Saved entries
============
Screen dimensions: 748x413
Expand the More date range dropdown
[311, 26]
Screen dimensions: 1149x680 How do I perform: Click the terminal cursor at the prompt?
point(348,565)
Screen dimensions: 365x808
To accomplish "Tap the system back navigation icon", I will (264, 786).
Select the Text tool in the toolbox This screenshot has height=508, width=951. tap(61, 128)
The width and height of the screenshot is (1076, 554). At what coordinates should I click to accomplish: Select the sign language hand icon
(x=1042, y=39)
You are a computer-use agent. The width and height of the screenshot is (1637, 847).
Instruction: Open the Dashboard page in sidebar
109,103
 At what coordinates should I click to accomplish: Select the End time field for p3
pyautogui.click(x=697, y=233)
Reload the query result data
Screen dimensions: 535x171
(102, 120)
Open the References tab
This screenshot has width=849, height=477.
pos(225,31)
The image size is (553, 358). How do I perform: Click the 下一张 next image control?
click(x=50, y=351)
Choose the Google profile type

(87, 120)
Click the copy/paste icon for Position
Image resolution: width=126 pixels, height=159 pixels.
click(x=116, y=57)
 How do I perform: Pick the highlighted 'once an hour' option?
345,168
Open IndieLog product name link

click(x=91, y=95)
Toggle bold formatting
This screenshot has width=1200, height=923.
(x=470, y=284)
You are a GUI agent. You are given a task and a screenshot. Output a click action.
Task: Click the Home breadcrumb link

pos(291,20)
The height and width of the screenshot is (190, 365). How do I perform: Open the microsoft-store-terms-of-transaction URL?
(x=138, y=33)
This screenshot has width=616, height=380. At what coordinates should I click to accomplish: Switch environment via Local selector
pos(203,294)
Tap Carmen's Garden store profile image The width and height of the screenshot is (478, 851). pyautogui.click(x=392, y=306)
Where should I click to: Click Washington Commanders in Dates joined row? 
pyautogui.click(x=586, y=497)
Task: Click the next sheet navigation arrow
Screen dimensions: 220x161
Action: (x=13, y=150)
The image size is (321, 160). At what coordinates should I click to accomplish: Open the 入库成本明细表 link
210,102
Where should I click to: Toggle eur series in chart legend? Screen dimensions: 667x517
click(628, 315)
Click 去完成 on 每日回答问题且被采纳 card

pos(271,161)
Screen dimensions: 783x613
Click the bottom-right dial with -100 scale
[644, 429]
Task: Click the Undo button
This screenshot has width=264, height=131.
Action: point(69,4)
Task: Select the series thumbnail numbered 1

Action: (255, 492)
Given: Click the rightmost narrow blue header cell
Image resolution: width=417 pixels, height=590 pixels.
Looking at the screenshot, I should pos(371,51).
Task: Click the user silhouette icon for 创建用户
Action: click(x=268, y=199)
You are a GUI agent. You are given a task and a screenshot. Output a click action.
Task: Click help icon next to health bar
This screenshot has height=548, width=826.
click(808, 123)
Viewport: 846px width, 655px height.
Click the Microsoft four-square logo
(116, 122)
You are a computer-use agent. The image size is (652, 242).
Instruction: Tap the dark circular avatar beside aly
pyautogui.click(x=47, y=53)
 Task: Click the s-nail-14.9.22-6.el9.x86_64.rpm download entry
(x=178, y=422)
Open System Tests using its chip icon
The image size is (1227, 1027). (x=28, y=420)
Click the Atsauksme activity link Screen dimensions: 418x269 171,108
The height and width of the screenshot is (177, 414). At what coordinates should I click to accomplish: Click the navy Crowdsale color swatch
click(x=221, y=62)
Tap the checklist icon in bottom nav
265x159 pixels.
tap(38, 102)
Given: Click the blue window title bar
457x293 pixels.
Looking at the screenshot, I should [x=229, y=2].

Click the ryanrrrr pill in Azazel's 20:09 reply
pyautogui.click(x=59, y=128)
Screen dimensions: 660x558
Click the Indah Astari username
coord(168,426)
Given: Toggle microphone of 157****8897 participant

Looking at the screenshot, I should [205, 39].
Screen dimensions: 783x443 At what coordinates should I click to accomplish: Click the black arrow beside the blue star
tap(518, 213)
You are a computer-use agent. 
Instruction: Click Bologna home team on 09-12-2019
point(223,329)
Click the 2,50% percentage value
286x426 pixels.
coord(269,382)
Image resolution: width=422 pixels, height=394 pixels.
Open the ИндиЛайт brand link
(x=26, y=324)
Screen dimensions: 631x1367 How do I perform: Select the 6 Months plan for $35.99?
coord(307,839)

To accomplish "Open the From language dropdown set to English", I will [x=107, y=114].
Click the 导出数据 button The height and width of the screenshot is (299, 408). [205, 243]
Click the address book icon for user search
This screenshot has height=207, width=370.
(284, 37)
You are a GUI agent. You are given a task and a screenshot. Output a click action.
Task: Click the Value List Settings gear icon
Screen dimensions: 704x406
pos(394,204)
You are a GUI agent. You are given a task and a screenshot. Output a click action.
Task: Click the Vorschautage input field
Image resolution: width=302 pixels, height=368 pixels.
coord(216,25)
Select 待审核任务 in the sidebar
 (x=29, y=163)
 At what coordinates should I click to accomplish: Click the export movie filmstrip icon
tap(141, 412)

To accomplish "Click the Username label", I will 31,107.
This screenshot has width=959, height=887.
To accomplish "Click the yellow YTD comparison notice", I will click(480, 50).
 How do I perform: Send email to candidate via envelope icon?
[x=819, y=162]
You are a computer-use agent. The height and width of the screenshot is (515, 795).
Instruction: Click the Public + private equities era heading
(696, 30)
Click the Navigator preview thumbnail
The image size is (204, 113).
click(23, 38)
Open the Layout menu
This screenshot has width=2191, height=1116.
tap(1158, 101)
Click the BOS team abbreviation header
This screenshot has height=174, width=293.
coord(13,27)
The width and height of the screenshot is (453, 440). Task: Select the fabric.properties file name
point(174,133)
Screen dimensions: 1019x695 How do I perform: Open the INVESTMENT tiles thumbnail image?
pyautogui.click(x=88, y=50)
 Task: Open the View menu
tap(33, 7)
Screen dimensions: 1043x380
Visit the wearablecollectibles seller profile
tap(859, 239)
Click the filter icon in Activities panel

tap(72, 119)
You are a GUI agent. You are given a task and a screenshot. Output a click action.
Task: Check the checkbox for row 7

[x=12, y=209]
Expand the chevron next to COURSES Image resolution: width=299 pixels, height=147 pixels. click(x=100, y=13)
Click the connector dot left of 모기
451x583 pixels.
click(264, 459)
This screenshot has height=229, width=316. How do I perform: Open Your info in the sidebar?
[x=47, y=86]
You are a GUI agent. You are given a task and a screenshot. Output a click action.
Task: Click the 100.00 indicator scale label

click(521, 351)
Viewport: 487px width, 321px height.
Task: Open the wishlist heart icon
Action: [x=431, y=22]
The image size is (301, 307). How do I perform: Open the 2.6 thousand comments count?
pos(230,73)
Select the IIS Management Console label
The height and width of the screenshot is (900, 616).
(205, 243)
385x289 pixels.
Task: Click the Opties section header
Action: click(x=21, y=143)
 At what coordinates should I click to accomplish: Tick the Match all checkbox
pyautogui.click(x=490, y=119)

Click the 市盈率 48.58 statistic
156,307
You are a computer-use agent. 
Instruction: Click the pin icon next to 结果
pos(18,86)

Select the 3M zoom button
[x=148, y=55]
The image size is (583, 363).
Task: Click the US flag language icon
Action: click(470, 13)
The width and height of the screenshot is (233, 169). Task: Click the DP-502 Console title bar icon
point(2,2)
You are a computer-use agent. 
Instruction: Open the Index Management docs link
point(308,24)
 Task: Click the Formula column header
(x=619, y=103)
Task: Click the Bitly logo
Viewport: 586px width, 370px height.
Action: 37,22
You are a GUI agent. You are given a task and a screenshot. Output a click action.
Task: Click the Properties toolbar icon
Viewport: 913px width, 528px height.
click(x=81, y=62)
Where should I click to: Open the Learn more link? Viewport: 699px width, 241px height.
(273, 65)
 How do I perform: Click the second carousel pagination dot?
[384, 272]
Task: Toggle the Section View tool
============
WHAT IS REQUIRED
Would you print all of the records exactly as they were given?

RESPONSE AREA
Screen dimensions: 748x413
Expand the More date range dropdown
[311, 26]
Screen dimensions: 1149x680 How do I perform: Click the terminal cursor at the prompt?
point(348,565)
Screen dimensions: 365x808
To accomplish "Tap the system back navigation icon", I will (264, 786).
Select the Text tool in the toolbox This screenshot has height=508, width=951. tap(61, 128)
The width and height of the screenshot is (1076, 554). At what coordinates should I click to accomplish: Select the sign language hand icon
(x=1042, y=39)
You are a computer-use agent. The width and height of the screenshot is (1637, 847).
Instruction: Open the Dashboard page in sidebar
109,103
 At what coordinates should I click to accomplish: Select the End time field for p3
pyautogui.click(x=697, y=233)
Reload the query result data
Screen dimensions: 535x171
(102, 120)
Open the References tab
This screenshot has width=849, height=477.
pos(225,31)
The image size is (553, 358). How do I perform: Click the 下一张 next image control?
click(x=50, y=351)
Choose the Google profile type

(87, 120)
Click the copy/paste icon for Position
Image resolution: width=126 pixels, height=159 pixels.
click(x=116, y=57)
 How do I perform: Pick the highlighted 'once an hour' option?
345,168
Open IndieLog product name link

click(x=91, y=95)
Toggle bold formatting
This screenshot has width=1200, height=923.
(x=470, y=284)
You are a GUI agent. You are given a task and a screenshot. Output a click action.
Task: Click the Home breadcrumb link

pos(291,20)
The height and width of the screenshot is (190, 365). How do I perform: Open the microsoft-store-terms-of-transaction URL?
(x=138, y=33)
This screenshot has width=616, height=380. At what coordinates should I click to accomplish: Switch environment via Local selector
pos(203,294)
Tap Carmen's Garden store profile image The width and height of the screenshot is (478, 851). pyautogui.click(x=392, y=306)
Where should I click to: Click Washington Commanders in Dates joined row? 
pyautogui.click(x=586, y=497)
Task: Click the next sheet navigation arrow
Screen dimensions: 220x161
Action: (x=13, y=150)
The image size is (321, 160). At what coordinates should I click to accomplish: Open the 入库成本明细表 link
210,102
Where should I click to: Toggle eur series in chart legend? Screen dimensions: 667x517
click(628, 315)
Click 去完成 on 每日回答问题且被采纳 card

pos(271,161)
Screen dimensions: 783x613
Click the bottom-right dial with -100 scale
[644, 429]
Task: Click the Undo button
This screenshot has width=264, height=131.
Action: point(69,4)
Task: Select the series thumbnail numbered 1

Action: (255, 492)
Given: Click the rightmost narrow blue header cell
Image resolution: width=417 pixels, height=590 pixels.
Looking at the screenshot, I should pos(371,51).
Task: Click the user silhouette icon for 创建用户
Action: click(x=268, y=199)
You are a GUI agent. You are given a task and a screenshot. Output a click action.
Task: Click help icon next to health bar
This screenshot has height=548, width=826.
click(808, 123)
Viewport: 846px width, 655px height.
Click the Microsoft four-square logo
(116, 122)
You are a computer-use agent. The image size is (652, 242).
Instruction: Tap the dark circular avatar beside aly
pyautogui.click(x=47, y=53)
 Task: Click the s-nail-14.9.22-6.el9.x86_64.rpm download entry
(x=178, y=422)
Open System Tests using its chip icon
The image size is (1227, 1027). (x=28, y=420)
Click the Atsauksme activity link Screen dimensions: 418x269 171,108
The height and width of the screenshot is (177, 414). At what coordinates should I click to accomplish: Click the navy Crowdsale color swatch
click(x=221, y=62)
Tap the checklist icon in bottom nav
265x159 pixels.
tap(38, 102)
Given: Click the blue window title bar
457x293 pixels.
Looking at the screenshot, I should [x=229, y=2].

Click the ryanrrrr pill in Azazel's 20:09 reply
pyautogui.click(x=59, y=128)
Screen dimensions: 660x558
Click the Indah Astari username
coord(168,426)
Given: Toggle microphone of 157****8897 participant

Looking at the screenshot, I should [205, 39].
Screen dimensions: 783x443 At what coordinates should I click to accomplish: Click the black arrow beside the blue star
tap(518, 213)
You are a computer-use agent. 
Instruction: Click Bologna home team on 09-12-2019
point(223,329)
Click the 2,50% percentage value
286x426 pixels.
coord(269,382)
Image resolution: width=422 pixels, height=394 pixels.
Open the ИндиЛайт brand link
(x=26, y=324)
Screen dimensions: 631x1367 How do I perform: Select the 6 Months plan for $35.99?
coord(307,839)

To accomplish "Open the From language dropdown set to English", I will [x=107, y=114].
Click the 导出数据 button The height and width of the screenshot is (299, 408). [205, 243]
Click the address book icon for user search
This screenshot has height=207, width=370.
(284, 37)
You are a GUI agent. You are given a task and a screenshot. Output a click action.
Task: Click the Value List Settings gear icon
Screen dimensions: 704x406
pos(394,204)
You are a GUI agent. You are given a task and a screenshot. Output a click action.
Task: Click the Vorschautage input field
Image resolution: width=302 pixels, height=368 pixels.
coord(216,25)
Select 待审核任务 in the sidebar
 (x=29, y=163)
 At what coordinates should I click to accomplish: Click the export movie filmstrip icon
tap(141, 412)

To accomplish "Click the Username label", I will 31,107.
This screenshot has width=959, height=887.
To accomplish "Click the yellow YTD comparison notice", I will click(480, 50).
 How do I perform: Send email to candidate via envelope icon?
[x=819, y=162]
You are a computer-use agent. The height and width of the screenshot is (515, 795).
Instruction: Click the Public + private equities era heading
(696, 30)
Click the Navigator preview thumbnail
The image size is (204, 113).
click(23, 38)
Open the Layout menu
This screenshot has width=2191, height=1116.
tap(1158, 101)
Click the BOS team abbreviation header
This screenshot has height=174, width=293.
coord(13,27)
The width and height of the screenshot is (453, 440). Task: Select the fabric.properties file name
point(174,133)
Screen dimensions: 1019x695 How do I perform: Open the INVESTMENT tiles thumbnail image?
pyautogui.click(x=88, y=50)
 Task: Open the View menu
tap(33, 7)
Screen dimensions: 1043x380
Visit the wearablecollectibles seller profile
tap(859, 239)
Click the filter icon in Activities panel

tap(72, 119)
You are a GUI agent. You are given a task and a screenshot. Output a click action.
Task: Check the checkbox for row 7

[x=12, y=209]
Expand the chevron next to COURSES Image resolution: width=299 pixels, height=147 pixels. click(x=100, y=13)
Click the connector dot left of 모기
451x583 pixels.
click(264, 459)
This screenshot has height=229, width=316. How do I perform: Open Your info in the sidebar?
[x=47, y=86]
You are a GUI agent. You are given a task and a screenshot. Output a click action.
Task: Click the 100.00 indicator scale label

click(521, 351)
Viewport: 487px width, 321px height.
Task: Open the wishlist heart icon
Action: [x=431, y=22]
The image size is (301, 307). How do I perform: Open the 2.6 thousand comments count?
pos(230,73)
Select the IIS Management Console label
The height and width of the screenshot is (900, 616).
(205, 243)
385x289 pixels.
Task: Click the Opties section header
Action: click(x=21, y=143)
 At what coordinates should I click to accomplish: Tick the Match all checkbox
pyautogui.click(x=490, y=119)

Click the 市盈率 48.58 statistic
156,307
You are a computer-use agent. 
Instruction: Click the pin icon next to 结果
pos(18,86)

Select the 3M zoom button
[x=148, y=55]
The image size is (583, 363).
Task: Click the US flag language icon
Action: click(470, 13)
The width and height of the screenshot is (233, 169). Task: Click the DP-502 Console title bar icon
point(2,2)
You are a computer-use agent. 
Instruction: Open the Index Management docs link
point(308,24)
 Task: Click the Formula column header
(x=619, y=103)
Task: Click the Bitly logo
Viewport: 586px width, 370px height.
Action: 37,22
You are a GUI agent. You are given a task and a screenshot. Output a click action.
Task: Click the Properties toolbar icon
Viewport: 913px width, 528px height.
click(x=81, y=62)
Where should I click to: Open the Learn more link? Viewport: 699px width, 241px height.
(273, 65)
 How do I perform: Click the second carousel pagination dot?
[384, 272]
Task: Toggle the Section View tool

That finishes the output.